Output the lines below as a JSON list of strings, one string per line, omitting blank lines.

-- Supplied data start --

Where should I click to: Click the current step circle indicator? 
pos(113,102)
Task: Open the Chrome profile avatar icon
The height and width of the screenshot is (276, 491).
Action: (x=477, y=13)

-- Supplied data end --

Reply to the task
[
  "Where should I click to: Click the current step circle indicator? ",
  "pos(113,102)",
  "Task: Open the Chrome profile avatar icon",
  "The height and width of the screenshot is (276, 491).",
  "Action: (x=477, y=13)"
]